### WHAT IS NEEDED
What follows is a set of records. Repeat them word for word.

Stored data entries:
____

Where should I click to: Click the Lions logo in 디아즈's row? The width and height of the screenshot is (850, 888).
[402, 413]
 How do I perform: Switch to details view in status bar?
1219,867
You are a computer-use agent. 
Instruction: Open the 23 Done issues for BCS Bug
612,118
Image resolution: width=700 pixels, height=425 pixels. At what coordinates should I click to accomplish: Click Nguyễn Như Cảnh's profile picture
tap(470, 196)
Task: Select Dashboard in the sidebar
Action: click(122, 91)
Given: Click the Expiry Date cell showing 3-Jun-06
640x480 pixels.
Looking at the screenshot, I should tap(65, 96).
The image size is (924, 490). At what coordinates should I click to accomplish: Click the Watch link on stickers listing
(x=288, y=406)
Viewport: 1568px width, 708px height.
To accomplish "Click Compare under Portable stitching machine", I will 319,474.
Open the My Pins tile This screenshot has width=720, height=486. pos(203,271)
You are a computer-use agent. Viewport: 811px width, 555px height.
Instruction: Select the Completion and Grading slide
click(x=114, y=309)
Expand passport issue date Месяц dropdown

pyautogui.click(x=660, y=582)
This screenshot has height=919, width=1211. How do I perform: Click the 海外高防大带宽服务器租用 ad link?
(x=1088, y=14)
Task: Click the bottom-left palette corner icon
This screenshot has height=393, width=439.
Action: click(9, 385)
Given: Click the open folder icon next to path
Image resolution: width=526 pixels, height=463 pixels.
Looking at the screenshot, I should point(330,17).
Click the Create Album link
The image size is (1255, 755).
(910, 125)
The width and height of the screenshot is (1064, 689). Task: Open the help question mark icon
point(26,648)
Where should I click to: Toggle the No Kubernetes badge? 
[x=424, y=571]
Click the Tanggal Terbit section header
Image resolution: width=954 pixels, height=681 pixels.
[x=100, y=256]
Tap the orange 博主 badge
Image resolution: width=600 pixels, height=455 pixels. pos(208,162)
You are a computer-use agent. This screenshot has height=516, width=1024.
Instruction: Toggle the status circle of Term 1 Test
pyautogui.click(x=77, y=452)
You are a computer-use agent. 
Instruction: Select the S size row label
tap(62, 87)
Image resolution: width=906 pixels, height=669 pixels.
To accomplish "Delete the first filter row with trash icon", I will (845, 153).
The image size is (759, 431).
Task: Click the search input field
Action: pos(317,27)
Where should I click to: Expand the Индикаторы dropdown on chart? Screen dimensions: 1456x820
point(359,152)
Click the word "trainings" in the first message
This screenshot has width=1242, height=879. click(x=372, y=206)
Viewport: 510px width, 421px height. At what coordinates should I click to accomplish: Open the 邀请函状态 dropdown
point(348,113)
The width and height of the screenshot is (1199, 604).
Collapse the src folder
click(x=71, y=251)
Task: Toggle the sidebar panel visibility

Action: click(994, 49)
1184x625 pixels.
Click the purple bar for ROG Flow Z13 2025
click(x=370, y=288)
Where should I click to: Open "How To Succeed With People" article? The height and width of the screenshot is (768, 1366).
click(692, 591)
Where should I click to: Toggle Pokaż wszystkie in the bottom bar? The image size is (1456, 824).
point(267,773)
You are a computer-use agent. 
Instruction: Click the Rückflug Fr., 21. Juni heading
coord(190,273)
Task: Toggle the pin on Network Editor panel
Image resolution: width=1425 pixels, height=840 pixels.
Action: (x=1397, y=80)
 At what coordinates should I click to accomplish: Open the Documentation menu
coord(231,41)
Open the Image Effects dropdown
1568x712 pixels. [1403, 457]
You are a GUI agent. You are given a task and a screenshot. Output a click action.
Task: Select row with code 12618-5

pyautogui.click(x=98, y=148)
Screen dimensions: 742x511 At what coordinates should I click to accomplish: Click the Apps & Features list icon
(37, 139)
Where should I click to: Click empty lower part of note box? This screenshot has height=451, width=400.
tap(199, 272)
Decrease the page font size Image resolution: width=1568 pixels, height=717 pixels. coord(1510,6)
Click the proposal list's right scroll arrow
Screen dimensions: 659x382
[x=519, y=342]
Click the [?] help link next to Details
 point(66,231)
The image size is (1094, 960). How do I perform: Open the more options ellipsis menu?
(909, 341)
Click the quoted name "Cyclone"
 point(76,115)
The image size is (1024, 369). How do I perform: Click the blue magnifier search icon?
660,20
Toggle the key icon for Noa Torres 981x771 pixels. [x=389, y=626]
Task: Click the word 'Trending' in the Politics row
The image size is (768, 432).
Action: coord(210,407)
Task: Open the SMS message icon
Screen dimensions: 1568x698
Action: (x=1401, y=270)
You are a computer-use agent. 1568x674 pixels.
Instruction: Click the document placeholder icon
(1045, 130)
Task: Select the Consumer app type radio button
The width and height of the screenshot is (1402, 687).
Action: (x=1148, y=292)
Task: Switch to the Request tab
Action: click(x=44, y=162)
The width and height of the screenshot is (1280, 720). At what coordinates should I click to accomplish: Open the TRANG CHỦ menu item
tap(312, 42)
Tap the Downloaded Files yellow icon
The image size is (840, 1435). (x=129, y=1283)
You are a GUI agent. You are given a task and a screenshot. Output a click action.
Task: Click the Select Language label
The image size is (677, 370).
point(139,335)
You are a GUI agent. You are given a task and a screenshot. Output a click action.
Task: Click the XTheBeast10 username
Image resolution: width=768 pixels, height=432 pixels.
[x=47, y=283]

____

### SOLUTION TO THIS PROBLEM
Where should I click to: Click the Lions logo in 디아즈's row? The width and height of the screenshot is (850, 888).
[402, 413]
 How do I perform: Switch to details view in status bar?
1219,867
You are a computer-use agent. 
Instruction: Open the 23 Done issues for BCS Bug
612,118
Image resolution: width=700 pixels, height=425 pixels. At what coordinates should I click to accomplish: Click Nguyễn Như Cảnh's profile picture
tap(470, 196)
Task: Select Dashboard in the sidebar
Action: click(122, 91)
Given: Click the Expiry Date cell showing 3-Jun-06
640x480 pixels.
Looking at the screenshot, I should tap(65, 96).
The image size is (924, 490). At what coordinates should I click to accomplish: Click the Watch link on stickers listing
(x=288, y=406)
Viewport: 1568px width, 708px height.
To accomplish "Click Compare under Portable stitching machine", I will 319,474.
Open the My Pins tile This screenshot has width=720, height=486. pos(203,271)
You are a computer-use agent. Viewport: 811px width, 555px height.
Instruction: Select the Completion and Grading slide
click(x=114, y=309)
Expand passport issue date Месяц dropdown

pyautogui.click(x=660, y=582)
This screenshot has height=919, width=1211. How do I perform: Click the 海外高防大带宽服务器租用 ad link?
(x=1088, y=14)
Task: Click the bottom-left palette corner icon
This screenshot has height=393, width=439.
Action: click(9, 385)
Given: Click the open folder icon next to path
Image resolution: width=526 pixels, height=463 pixels.
Looking at the screenshot, I should point(330,17).
Click the Create Album link
The image size is (1255, 755).
(910, 125)
The width and height of the screenshot is (1064, 689). Task: Open the help question mark icon
point(26,648)
Where should I click to: Toggle the No Kubernetes badge? 
[x=424, y=571]
Click the Tanggal Terbit section header
Image resolution: width=954 pixels, height=681 pixels.
[x=100, y=256]
Tap the orange 博主 badge
Image resolution: width=600 pixels, height=455 pixels. pos(208,162)
You are a computer-use agent. This screenshot has height=516, width=1024.
Instruction: Toggle the status circle of Term 1 Test
pyautogui.click(x=77, y=452)
You are a computer-use agent. 
Instruction: Select the S size row label
tap(62, 87)
Image resolution: width=906 pixels, height=669 pixels.
To accomplish "Delete the first filter row with trash icon", I will (845, 153).
The image size is (759, 431).
Task: Click the search input field
Action: pos(317,27)
Where should I click to: Expand the Индикаторы dropdown on chart? Screen dimensions: 1456x820
point(359,152)
Click the word "trainings" in the first message
This screenshot has width=1242, height=879. click(x=372, y=206)
Viewport: 510px width, 421px height. At what coordinates should I click to accomplish: Open the 邀请函状态 dropdown
point(348,113)
The width and height of the screenshot is (1199, 604).
Collapse the src folder
click(x=71, y=251)
Task: Toggle the sidebar panel visibility

Action: click(994, 49)
1184x625 pixels.
Click the purple bar for ROG Flow Z13 2025
click(x=370, y=288)
Where should I click to: Open "How To Succeed With People" article? The height and width of the screenshot is (768, 1366).
click(692, 591)
Where should I click to: Toggle Pokaż wszystkie in the bottom bar? The image size is (1456, 824).
point(267,773)
You are a computer-use agent. 
Instruction: Click the Rückflug Fr., 21. Juni heading
coord(190,273)
Task: Toggle the pin on Network Editor panel
Image resolution: width=1425 pixels, height=840 pixels.
Action: (x=1397, y=80)
 At what coordinates should I click to accomplish: Open the Documentation menu
coord(231,41)
Open the Image Effects dropdown
1568x712 pixels. [1403, 457]
You are a GUI agent. You are given a task and a screenshot. Output a click action.
Task: Select row with code 12618-5

pyautogui.click(x=98, y=148)
Screen dimensions: 742x511 At what coordinates should I click to accomplish: Click the Apps & Features list icon
(37, 139)
Where should I click to: Click empty lower part of note box? This screenshot has height=451, width=400.
tap(199, 272)
Decrease the page font size Image resolution: width=1568 pixels, height=717 pixels. coord(1510,6)
Click the proposal list's right scroll arrow
Screen dimensions: 659x382
[x=519, y=342]
Click the [?] help link next to Details
 point(66,231)
The image size is (1094, 960). How do I perform: Open the more options ellipsis menu?
(909, 341)
Click the quoted name "Cyclone"
 point(76,115)
The image size is (1024, 369). How do I perform: Click the blue magnifier search icon?
660,20
Toggle the key icon for Noa Torres 981x771 pixels. [x=389, y=626]
Task: Click the word 'Trending' in the Politics row
The image size is (768, 432).
Action: coord(210,407)
Task: Open the SMS message icon
Screen dimensions: 1568x698
Action: (x=1401, y=270)
You are a computer-use agent. 1568x674 pixels.
Instruction: Click the document placeholder icon
(1045, 130)
Task: Select the Consumer app type radio button
The width and height of the screenshot is (1402, 687).
Action: (x=1148, y=292)
Task: Switch to the Request tab
Action: click(x=44, y=162)
The width and height of the screenshot is (1280, 720). At what coordinates should I click to accomplish: Open the TRANG CHỦ menu item
tap(312, 42)
Tap the Downloaded Files yellow icon
The image size is (840, 1435). (x=129, y=1283)
You are a GUI agent. You are given a task and a screenshot. Output a click action.
Task: Click the Select Language label
The image size is (677, 370).
point(139,335)
You are a GUI agent. You are given a task and a screenshot. Output a click action.
Task: Click the XTheBeast10 username
Image resolution: width=768 pixels, height=432 pixels.
[x=47, y=283]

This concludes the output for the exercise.